* [Required action]: Output only the line that contains "Support (15, 2056)" and the lines after it, all verbatim, through the last one below.
● ● ● ●
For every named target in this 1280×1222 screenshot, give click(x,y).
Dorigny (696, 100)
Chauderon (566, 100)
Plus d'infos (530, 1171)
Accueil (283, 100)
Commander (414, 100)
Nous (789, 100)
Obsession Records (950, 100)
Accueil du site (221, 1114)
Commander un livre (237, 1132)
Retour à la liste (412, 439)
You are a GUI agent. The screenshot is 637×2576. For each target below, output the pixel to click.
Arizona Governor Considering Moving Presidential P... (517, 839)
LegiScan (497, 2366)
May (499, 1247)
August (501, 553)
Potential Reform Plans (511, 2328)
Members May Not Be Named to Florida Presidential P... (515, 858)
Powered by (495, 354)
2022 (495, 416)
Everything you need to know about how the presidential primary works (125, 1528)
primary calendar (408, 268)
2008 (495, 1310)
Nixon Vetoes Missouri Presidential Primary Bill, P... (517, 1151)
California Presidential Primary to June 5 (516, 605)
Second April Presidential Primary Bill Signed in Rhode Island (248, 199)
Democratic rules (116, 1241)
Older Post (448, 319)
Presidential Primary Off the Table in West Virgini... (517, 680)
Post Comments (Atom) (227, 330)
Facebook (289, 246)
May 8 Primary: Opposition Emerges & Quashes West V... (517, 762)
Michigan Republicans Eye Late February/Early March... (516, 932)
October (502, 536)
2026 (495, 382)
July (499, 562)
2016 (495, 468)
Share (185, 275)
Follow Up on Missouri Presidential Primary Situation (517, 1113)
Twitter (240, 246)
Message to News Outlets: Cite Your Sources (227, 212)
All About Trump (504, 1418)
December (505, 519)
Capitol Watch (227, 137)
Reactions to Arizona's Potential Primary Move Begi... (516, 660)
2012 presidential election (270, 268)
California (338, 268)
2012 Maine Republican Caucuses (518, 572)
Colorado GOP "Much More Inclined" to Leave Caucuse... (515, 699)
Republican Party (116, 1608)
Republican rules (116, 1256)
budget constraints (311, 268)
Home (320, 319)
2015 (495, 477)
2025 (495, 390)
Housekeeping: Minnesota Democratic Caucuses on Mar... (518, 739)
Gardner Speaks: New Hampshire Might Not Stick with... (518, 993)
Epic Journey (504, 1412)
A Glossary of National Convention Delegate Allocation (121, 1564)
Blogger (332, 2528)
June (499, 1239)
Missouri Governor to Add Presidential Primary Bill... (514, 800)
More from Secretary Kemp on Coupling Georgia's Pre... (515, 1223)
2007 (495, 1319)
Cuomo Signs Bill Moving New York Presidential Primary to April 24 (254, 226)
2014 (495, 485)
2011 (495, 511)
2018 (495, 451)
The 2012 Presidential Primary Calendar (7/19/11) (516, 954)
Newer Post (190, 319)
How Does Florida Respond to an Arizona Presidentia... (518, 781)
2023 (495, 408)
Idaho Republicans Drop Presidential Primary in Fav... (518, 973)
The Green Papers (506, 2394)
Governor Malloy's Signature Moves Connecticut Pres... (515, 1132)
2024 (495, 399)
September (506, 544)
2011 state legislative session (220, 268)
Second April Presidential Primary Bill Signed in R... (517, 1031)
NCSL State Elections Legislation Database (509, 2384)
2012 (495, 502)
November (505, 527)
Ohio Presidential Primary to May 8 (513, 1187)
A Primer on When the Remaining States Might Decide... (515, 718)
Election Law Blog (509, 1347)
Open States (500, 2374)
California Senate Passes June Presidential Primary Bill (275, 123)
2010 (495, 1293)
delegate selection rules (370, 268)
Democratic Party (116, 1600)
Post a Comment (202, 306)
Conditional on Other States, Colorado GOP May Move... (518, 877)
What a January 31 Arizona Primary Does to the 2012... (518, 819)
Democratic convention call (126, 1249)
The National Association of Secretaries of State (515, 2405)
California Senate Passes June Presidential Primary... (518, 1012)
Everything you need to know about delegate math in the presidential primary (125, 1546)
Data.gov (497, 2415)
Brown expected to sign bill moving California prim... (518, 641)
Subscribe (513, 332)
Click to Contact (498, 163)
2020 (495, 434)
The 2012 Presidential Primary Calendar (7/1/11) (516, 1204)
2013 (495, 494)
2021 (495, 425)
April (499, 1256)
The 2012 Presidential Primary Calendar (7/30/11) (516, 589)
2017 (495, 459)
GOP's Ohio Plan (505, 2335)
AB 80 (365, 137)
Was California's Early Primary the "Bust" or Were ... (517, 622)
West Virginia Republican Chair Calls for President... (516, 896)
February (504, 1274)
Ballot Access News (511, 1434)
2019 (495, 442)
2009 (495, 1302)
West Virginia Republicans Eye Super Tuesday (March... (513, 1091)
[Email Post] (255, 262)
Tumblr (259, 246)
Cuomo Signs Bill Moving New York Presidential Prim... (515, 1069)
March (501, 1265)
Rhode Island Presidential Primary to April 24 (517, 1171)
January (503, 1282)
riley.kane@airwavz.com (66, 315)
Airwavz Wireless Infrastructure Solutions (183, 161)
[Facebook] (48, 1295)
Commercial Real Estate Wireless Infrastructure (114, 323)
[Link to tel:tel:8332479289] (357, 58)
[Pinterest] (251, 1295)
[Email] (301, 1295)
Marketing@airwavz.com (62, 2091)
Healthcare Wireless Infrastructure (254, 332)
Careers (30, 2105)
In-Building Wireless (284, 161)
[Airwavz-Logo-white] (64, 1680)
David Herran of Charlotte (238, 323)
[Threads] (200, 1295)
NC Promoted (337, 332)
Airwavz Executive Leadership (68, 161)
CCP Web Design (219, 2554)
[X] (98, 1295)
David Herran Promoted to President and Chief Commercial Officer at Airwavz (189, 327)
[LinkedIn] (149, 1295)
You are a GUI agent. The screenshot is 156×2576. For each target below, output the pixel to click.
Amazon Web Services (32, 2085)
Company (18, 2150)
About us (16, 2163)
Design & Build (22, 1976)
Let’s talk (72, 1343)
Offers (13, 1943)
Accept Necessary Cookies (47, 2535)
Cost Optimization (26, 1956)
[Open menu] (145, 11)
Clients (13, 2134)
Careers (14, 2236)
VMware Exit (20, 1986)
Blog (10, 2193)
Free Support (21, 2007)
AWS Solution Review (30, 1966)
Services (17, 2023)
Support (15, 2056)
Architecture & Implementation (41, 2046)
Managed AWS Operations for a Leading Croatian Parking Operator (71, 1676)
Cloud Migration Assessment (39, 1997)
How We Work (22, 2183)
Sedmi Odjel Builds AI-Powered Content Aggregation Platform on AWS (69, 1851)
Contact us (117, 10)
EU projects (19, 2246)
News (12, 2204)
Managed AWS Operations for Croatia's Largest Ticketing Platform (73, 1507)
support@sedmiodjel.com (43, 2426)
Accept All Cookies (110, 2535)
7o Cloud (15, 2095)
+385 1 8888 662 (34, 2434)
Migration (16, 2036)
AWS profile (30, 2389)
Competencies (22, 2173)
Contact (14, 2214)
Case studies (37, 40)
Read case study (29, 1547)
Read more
● ● ● ●
* [Result of this exercise]:
Support (15, 2056)
Architecture & Implementation (41, 2046)
Managed AWS Operations for a Leading Croatian Parking Operator (71, 1676)
Cloud Migration Assessment (39, 1997)
How We Work (22, 2183)
Sedmi Odjel Builds AI-Powered Content Aggregation Platform on AWS (69, 1851)
Contact us (117, 10)
EU projects (19, 2246)
News (12, 2204)
Managed AWS Operations for Croatia's Largest Ticketing Platform (73, 1507)
support@sedmiodjel.com (43, 2426)
Accept All Cookies (110, 2535)
7o Cloud (15, 2095)
+385 1 8888 662 (34, 2434)
Migration (16, 2036)
AWS profile (30, 2389)
Competencies (22, 2173)
Contact (14, 2214)
Case studies (37, 40)
Read case study (29, 1547)
Read more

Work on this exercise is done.